Heat the oil, over medium heat, in a large cast-iron skillet. In a food processor, fitted with a metal blade, finely grind the pecans.
Combine the pecans with the flour. Season with Bayou Blast. Season the chicken with salt and pepper. Whisk the eggs with 2 tablespoons of the milk. Dredge the chicken pieces in the pecan flour, coating each piece completely. Dip the chicken in the egg wash, coating completely and letting the excess drip off. Dredge the chicken in the pecan flour, for a second time, coating the chicken completely.
Gently lay half of the chicken in the hot oil, skin-side down. Fry the chicken for 6 minutes. Turn the chicken over and continue to cook for 6 minutes or until the chicken is golden brown and the chicken is completely cooked. Remove the chicken from the oil and drain on a paper-lined plate. Season the chicken with Creole seasoning. Continue frying the remaining chicken. Serve the chicken with Maw Maw's Slaw.

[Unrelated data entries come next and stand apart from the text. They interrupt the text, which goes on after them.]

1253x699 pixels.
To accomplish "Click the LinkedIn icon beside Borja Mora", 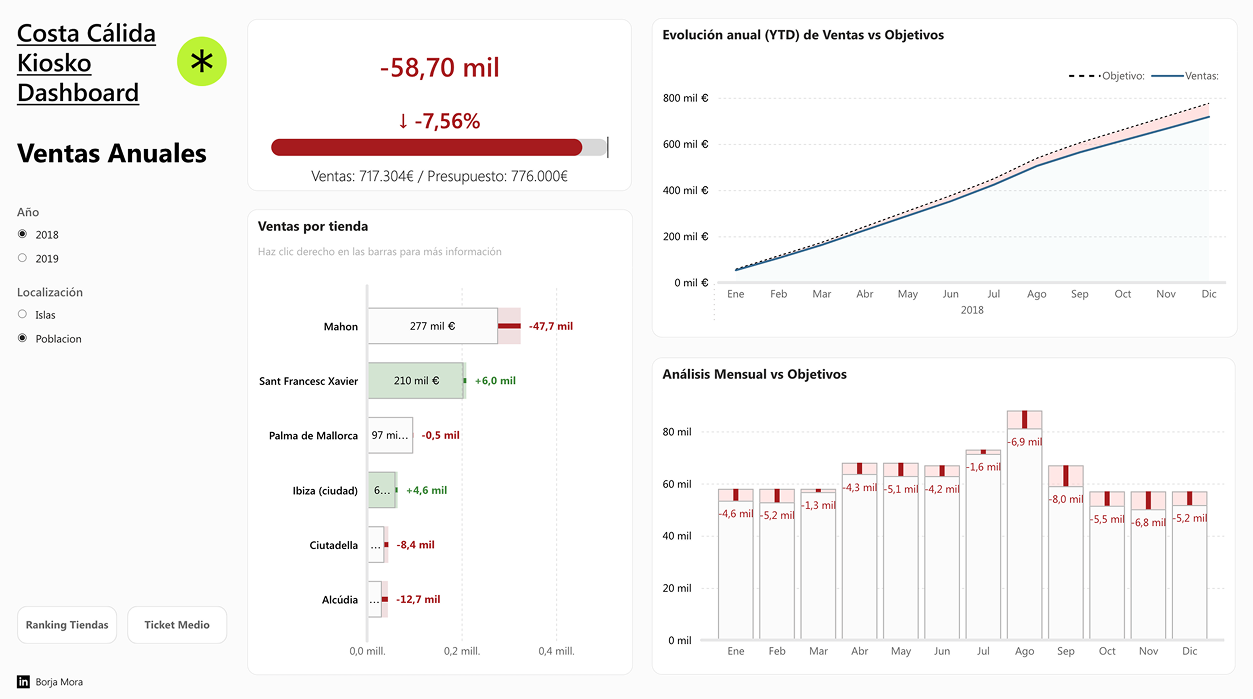I will (23, 682).
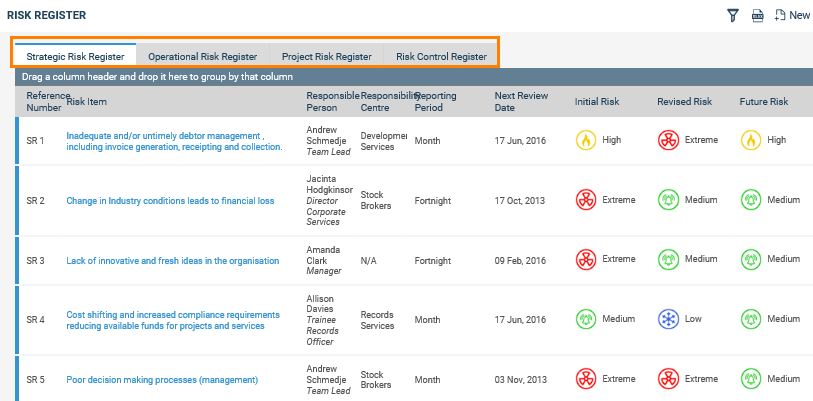Open the Project Risk Register tab
This screenshot has height=401, width=813.
pyautogui.click(x=326, y=56)
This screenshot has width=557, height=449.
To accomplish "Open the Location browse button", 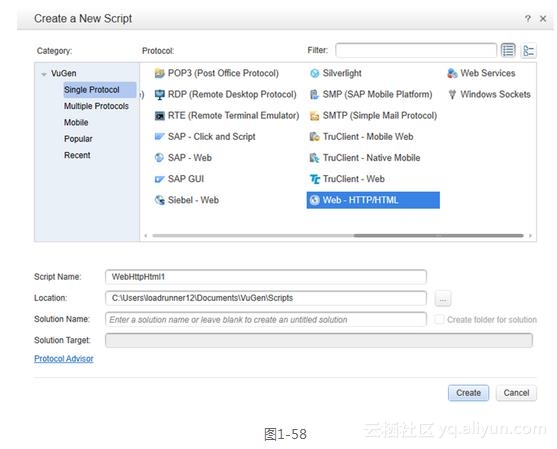I will [443, 298].
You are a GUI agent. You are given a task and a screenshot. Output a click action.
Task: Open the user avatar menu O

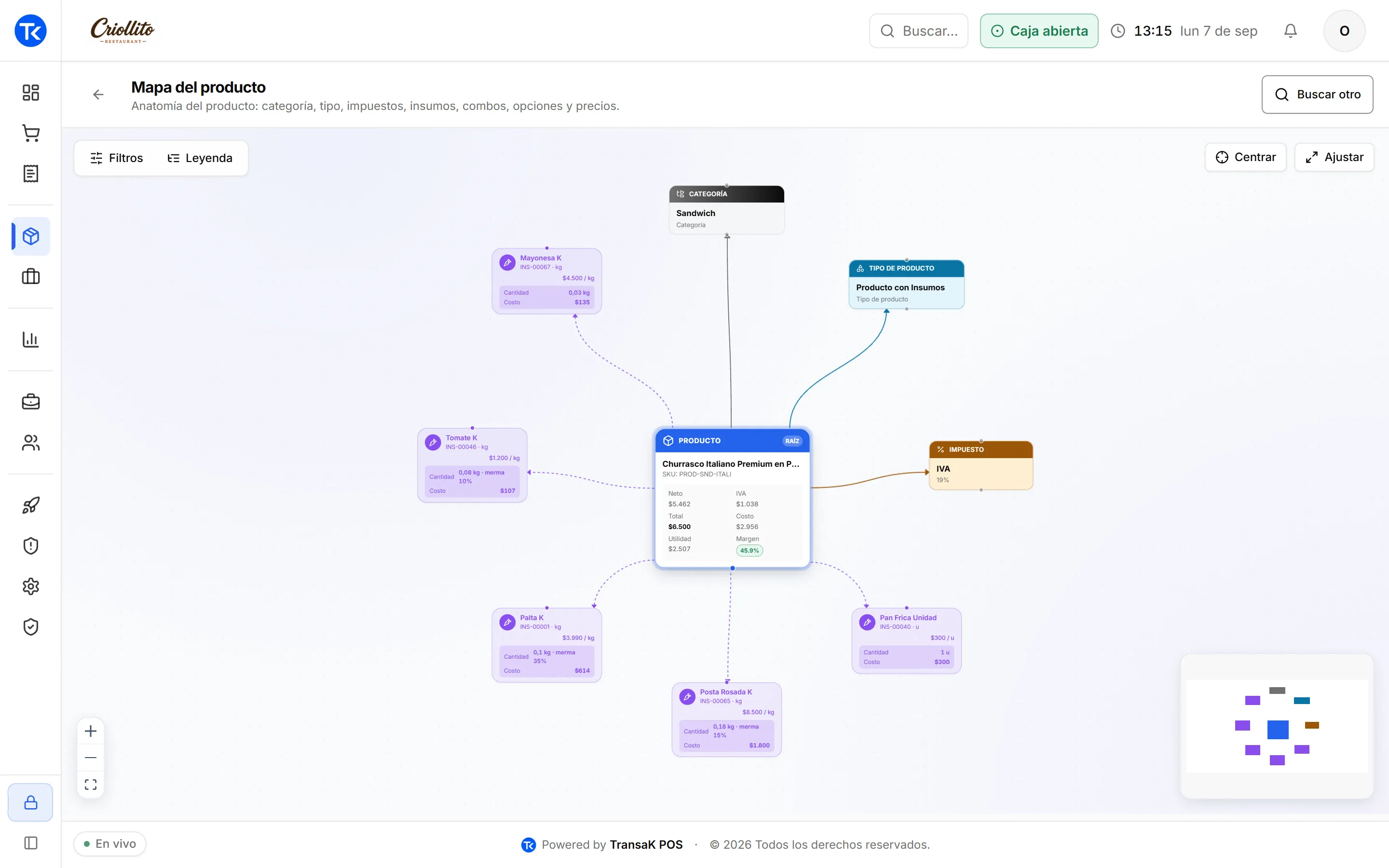[1344, 31]
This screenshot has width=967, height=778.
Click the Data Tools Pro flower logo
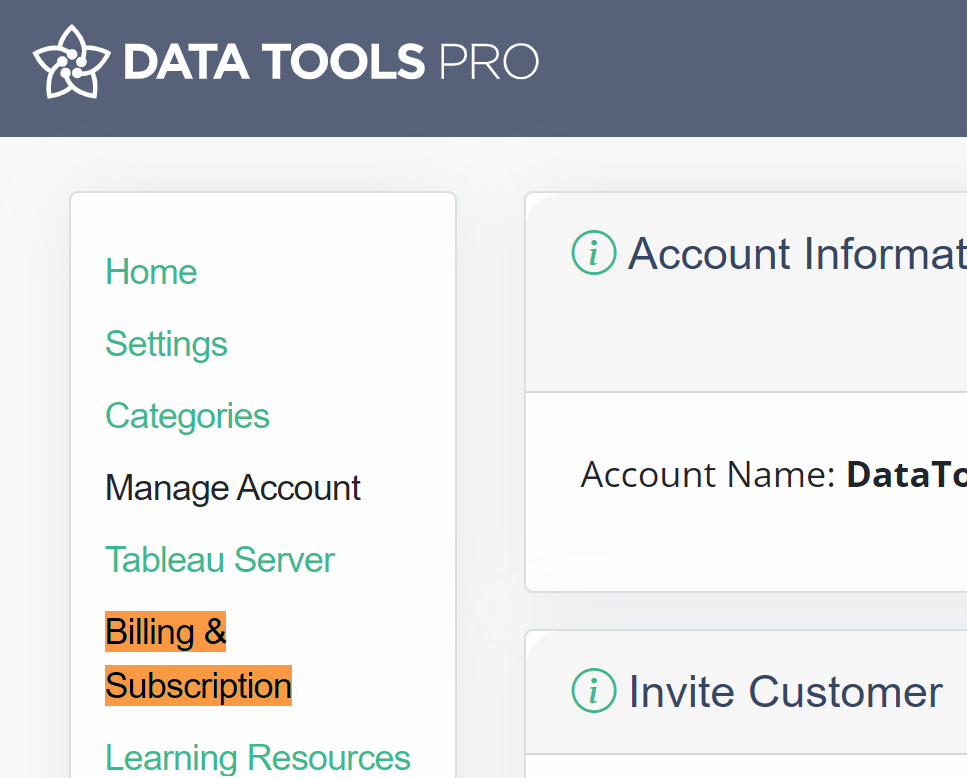[72, 62]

This recipe yields 4 servings.
Recipe Source: EMERIL LIVE with Emeril Lagasse From the TV FOOD NETWORK - (Show # EM-1B59 broadcast 07-24-1998) Downloaded from their Web-Site -
Formatted for MasterCook by Joe Comiskey, aka MR MAD - jpmd44a@... -or- MAD-SQUAD@...
07-30-1998
Recipe by: Emeril Lagasse
Converted by MM_Buster v2.0l.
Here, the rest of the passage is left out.